# Required action:
Restate word for word the lines of the records below, starting at the line that contains "Given: Click the Export icon" and ending at the line that contains "Viewport: 810px width, 424px height.", with both of those lines included and nothing else.

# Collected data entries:
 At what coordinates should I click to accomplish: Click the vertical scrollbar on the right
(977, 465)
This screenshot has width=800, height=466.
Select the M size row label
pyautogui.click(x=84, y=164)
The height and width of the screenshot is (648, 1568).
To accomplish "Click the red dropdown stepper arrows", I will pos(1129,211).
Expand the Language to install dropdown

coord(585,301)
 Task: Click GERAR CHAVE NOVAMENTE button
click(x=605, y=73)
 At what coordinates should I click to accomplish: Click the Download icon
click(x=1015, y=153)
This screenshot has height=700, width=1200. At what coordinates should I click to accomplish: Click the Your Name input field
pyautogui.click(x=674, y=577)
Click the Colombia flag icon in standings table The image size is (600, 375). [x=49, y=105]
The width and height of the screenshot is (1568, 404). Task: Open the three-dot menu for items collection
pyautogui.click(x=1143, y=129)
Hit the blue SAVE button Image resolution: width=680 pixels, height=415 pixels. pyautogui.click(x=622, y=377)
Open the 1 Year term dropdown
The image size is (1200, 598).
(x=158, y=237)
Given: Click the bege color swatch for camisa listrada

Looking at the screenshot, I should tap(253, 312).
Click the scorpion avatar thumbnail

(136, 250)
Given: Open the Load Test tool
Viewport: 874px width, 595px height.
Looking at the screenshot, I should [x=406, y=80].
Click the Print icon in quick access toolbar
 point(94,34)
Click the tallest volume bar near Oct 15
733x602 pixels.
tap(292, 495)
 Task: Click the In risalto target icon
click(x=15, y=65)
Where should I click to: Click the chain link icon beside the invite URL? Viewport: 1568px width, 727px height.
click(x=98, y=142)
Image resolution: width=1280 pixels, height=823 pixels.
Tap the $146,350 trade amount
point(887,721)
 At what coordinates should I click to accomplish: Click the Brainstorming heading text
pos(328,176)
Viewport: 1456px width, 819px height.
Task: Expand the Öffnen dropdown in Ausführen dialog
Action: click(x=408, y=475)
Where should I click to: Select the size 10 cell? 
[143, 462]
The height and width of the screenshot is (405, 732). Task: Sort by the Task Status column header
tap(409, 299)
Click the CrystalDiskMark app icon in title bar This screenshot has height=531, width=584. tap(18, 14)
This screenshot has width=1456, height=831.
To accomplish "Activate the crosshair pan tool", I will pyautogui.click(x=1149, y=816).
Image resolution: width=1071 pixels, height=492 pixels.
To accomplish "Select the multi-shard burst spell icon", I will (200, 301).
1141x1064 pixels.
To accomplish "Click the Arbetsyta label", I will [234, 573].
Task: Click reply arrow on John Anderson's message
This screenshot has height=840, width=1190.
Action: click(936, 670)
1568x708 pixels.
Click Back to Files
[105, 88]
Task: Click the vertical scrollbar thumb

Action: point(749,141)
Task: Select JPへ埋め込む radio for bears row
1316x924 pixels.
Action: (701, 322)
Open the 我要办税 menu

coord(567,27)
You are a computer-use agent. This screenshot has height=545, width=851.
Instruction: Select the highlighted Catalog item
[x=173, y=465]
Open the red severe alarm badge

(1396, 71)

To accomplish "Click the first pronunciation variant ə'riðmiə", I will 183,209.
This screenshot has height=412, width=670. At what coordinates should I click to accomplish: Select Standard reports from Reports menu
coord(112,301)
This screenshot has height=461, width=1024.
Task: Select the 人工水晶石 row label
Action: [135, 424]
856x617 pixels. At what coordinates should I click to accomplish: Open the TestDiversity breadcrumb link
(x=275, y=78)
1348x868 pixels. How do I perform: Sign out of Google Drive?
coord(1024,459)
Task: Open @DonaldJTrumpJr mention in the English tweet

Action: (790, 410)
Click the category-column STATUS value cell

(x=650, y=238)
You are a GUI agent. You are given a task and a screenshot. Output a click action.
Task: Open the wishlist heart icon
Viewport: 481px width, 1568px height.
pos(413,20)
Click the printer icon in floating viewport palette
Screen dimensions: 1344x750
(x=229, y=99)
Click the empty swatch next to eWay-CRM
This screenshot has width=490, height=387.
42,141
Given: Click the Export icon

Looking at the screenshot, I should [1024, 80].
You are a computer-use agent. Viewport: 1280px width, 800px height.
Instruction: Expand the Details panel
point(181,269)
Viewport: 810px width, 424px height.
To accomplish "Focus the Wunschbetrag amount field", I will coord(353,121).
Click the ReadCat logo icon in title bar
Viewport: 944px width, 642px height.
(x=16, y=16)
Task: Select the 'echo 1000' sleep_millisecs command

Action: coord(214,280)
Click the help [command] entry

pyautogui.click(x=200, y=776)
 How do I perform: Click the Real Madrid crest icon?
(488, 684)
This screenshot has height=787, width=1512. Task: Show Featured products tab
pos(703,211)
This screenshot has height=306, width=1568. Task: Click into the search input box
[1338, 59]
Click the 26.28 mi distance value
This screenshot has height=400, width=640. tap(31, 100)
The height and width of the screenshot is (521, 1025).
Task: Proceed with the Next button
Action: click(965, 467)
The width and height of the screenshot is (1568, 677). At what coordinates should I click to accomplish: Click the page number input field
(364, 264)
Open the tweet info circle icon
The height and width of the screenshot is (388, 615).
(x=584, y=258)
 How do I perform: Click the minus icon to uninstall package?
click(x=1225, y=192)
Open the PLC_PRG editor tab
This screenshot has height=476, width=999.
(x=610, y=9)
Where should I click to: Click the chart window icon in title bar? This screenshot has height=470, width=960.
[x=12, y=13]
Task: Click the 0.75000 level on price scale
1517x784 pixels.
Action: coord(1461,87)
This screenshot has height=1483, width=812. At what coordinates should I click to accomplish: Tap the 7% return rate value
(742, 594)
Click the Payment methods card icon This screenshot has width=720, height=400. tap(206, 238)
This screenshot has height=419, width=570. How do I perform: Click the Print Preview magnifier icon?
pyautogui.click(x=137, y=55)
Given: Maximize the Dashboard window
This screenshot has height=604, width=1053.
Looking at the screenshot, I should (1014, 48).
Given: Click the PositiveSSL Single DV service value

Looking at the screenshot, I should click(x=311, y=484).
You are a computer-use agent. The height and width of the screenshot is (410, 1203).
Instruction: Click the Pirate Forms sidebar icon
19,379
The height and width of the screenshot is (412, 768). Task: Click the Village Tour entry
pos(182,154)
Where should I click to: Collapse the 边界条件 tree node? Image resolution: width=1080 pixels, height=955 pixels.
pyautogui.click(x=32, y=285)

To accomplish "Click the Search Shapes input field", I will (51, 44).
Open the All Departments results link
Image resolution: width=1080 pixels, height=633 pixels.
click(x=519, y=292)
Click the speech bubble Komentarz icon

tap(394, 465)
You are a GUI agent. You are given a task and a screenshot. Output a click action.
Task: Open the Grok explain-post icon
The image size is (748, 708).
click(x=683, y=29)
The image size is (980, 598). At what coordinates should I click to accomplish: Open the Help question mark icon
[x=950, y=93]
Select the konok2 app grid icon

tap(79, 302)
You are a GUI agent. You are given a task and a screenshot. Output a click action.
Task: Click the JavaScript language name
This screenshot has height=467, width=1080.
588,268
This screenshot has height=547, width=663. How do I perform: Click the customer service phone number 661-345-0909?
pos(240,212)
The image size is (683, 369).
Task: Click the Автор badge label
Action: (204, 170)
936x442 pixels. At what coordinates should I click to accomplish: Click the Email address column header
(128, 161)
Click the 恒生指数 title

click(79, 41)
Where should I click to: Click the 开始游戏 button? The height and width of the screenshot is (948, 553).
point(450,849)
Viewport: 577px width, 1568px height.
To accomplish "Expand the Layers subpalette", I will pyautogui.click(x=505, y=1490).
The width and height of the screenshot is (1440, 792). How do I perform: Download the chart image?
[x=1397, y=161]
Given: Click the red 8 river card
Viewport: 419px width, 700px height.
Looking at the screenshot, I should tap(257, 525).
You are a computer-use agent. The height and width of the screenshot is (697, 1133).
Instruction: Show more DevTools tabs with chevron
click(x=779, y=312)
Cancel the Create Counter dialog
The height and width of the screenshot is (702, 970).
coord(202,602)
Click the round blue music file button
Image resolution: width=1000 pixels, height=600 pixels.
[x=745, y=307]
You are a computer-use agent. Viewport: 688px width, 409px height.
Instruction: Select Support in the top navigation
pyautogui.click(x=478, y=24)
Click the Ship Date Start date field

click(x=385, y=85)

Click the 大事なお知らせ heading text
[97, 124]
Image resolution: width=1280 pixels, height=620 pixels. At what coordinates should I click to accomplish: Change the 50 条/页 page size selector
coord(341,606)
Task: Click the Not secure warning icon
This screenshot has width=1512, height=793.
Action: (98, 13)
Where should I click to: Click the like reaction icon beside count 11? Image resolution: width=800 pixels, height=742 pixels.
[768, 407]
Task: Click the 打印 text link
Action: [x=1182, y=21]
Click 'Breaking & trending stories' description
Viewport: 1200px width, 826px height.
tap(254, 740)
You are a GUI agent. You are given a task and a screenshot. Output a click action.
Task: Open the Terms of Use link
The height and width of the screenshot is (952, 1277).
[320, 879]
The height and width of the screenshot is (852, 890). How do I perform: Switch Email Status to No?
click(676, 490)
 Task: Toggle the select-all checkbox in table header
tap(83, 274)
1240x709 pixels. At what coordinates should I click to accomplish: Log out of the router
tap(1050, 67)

# Answer to the problem:
Given: Click the Export icon

Looking at the screenshot, I should [1024, 80].
You are a computer-use agent. Viewport: 1280px width, 800px height.
Instruction: Expand the Details panel
point(181,269)
Viewport: 810px width, 424px height.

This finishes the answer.